Cherry-Picking, Nuance, and Survivorship Bias
- A major theme: the site is accused of cherry‑picking negative comments and presenting them as “HN didn’t love X,” while ignoring positive or nuanced replies in the same threads.
- Commenters stressed that any sufficiently large discussion will contain both praise and skepticism; you can build the opposite narrative just as easily.
- Multiple people called out survivorship bias: only successful outliers are shown, not the many similar ideas HN disliked that actually failed.
- Some asked for an “inverse list” of heavily praised HN darlings that went nowhere.
Definition of Success and “VC Lens”
- Many objected that the site equates success with valuation, acquisition, or funding, ignoring social costs or long‑term impact.
- Critiques of Uber, Airbnb, Bitcoin, LLMs, and React are seen as still valid even if those projects are now large or profitable.

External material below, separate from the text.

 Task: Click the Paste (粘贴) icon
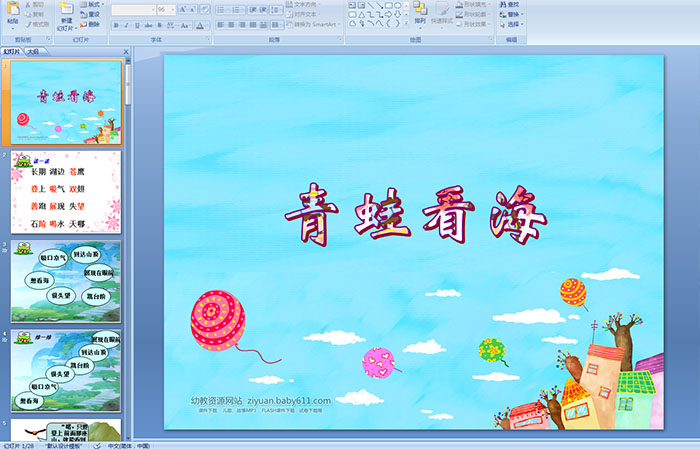11,12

- Some argue the page reads like a venture‑capital narrative: money made is treated as proof that early criticism was wrong. Others counter that markets can reward flawed or harmful products.
Specific Technologies and Products
- Tailwind and React: several say early HN criticisms remain accurate despite widespread adoption; popularity doesn’t prove technical or UX merit.
- DuckDuckGo: debate over whether the name hurt adoption; some think it’s silly and non‑verbable, others see it as no worse than “Google.”
- LLM tools and OpenClaw: many feel it’s too early to treat them as settled “wins”; early negative comments about quality and hype are described as still valid.
AI / Automation Concerns
- Several suspect the summaries/outcomes were generated by an LLM: repetitive style, oversimplified narratives, occasional factual overreach (e.g., Warp description later corrected).
- This contributes to a sense that the whole thing is a snarky, low‑nuance “HN was wrong” piece rather than a thoughtful retrospective.